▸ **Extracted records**
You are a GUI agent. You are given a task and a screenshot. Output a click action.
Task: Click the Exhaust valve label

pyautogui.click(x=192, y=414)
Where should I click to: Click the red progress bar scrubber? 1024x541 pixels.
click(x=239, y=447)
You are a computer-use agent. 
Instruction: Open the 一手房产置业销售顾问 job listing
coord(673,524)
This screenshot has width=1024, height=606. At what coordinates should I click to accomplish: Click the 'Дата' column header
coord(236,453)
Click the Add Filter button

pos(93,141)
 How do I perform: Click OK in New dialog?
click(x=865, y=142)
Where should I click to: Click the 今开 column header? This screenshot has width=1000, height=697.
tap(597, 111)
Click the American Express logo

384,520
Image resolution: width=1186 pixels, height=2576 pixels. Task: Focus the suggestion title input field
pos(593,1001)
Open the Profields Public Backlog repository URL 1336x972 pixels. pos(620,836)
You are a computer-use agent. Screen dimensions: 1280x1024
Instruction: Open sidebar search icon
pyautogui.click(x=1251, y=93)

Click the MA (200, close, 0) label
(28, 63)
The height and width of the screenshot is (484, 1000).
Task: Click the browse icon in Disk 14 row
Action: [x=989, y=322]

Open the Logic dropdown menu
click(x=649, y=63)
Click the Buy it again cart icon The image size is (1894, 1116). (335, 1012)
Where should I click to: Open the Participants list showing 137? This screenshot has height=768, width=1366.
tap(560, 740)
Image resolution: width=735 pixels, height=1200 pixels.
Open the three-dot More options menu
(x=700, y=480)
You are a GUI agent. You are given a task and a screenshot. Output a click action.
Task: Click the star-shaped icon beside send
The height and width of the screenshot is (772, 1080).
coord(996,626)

▸ **YOUR GOAL**
An exact copy of the lines from the one with "Open the Logic dropdown menu" through the final line of the entries is the whole answer.

▸ **OUTPUT OF THE TASK**
Open the Logic dropdown menu
click(x=649, y=63)
Click the Buy it again cart icon The image size is (1894, 1116). (335, 1012)
Where should I click to: Open the Participants list showing 137? This screenshot has height=768, width=1366.
tap(560, 740)
Image resolution: width=735 pixels, height=1200 pixels.
Open the three-dot More options menu
(x=700, y=480)
You are a GUI agent. You are given a task and a screenshot. Output a click action.
Task: Click the star-shaped icon beside send
The height and width of the screenshot is (772, 1080).
coord(996,626)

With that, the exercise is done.